Tampak anak-anak bergerombol memenuhi kaca jendela sampai ke pintu. Raihan menerobos kerumunan melalui pintu belakang sehingga Meysha dan Calla bisa ikut masuk ke kelas untuk menyaksikan secara langsung apa yang sedang terjadi. Semua orang sedang memandang ke arah whiteboard yang dihiasi tulisan berwarna merah. Bukan bekas spidol. Lebih terlihat seperti cat semprot. Sama seperti di ruang ekskul pramuka tempo hari.
Mungkin kamu bisa membeli posisi seseorang. Tapi apa kamu bisa membeli takdir seseorang?
Meysha terbelalak melihat tulisan yang lebih kecil di bawahnya. "Anonim? Bagaimana bisa ...." gumamnya.
"A-apa maksudnya itu?" ujar Calla. "Posisi apa yang dibeli?"
Mata Meysha mengedar mencari keberadaan Juna. Dia bisa melihat Juna di samping sebelah kiri. Cowok itu sedang bertopang dagu menatap ke depan. Ekspresinya kelihatan tenang. Meysha jadi kesulitan untuk menebak apa yang ada dalam pikirannya sekarang.
"Wah, dia mulai memberikan ultimatum yang lebih besar," ujar seseorang yang duduk di hadapan Juna.
Pupil Meysha melebar. Dia masih ingat sosok itu. Rambut panjang dengan poni tipis menutupi dahinya. Dia adalah pemilik papan nama Rania Julia.
Rania bangun dari tempat duduknya, lalu menoleh pada orang-orang yang berkerumun. "Kalian tahu apa maksud ucapannya?"
Semua orang hening, hanya saling bertukar pandang.
"Kamu mungkin bisa membeli ranking seseorang, tapi tidak dengan kecerdasannya," kata Rania.
Kelas dipenuhi riuh dengan bisikan-bisikan. Meysha bertukar pandang dengan Calla.
"Kalau orang itu sudah ditakdirkan cerdas, ya, cerdas aja. Keluar dari kelas ini, kamu tetaplah seorang pecundang." Rania melanjutkan.

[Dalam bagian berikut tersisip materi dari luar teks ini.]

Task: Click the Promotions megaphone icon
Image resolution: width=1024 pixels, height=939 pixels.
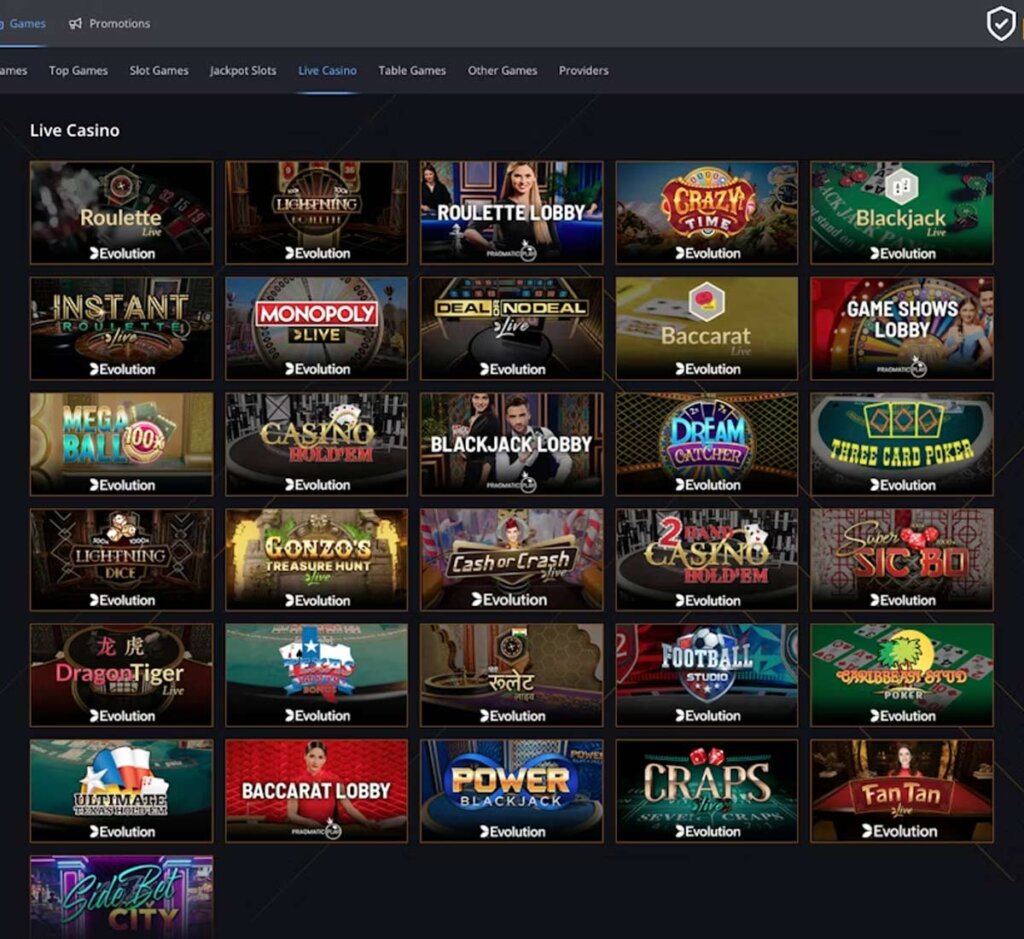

Riuh kini terdengar lebih keras. Seseorang keluar dari tempat duduknya hingga menimbulkan derit kursi. Suasana kembali hening. Terlihat seorang cowok sedang memandang ke arah Rania. Meysha melebarkan pupilnya lagi. Dari name tag-nya terbaca nama Bayu.
"Bukannya dia cowok yang kamu awasi tadi?" Meysha menoleh pada Raihan.
"Iya," jawab Raihan.
Calla yang juga mendengar perkataan Meysha ikut penasaran. "Dia? Kenapa Raihan mengawasinya?"
Meysha meletakkan telunjuknya di bibir. Calla kembali diam.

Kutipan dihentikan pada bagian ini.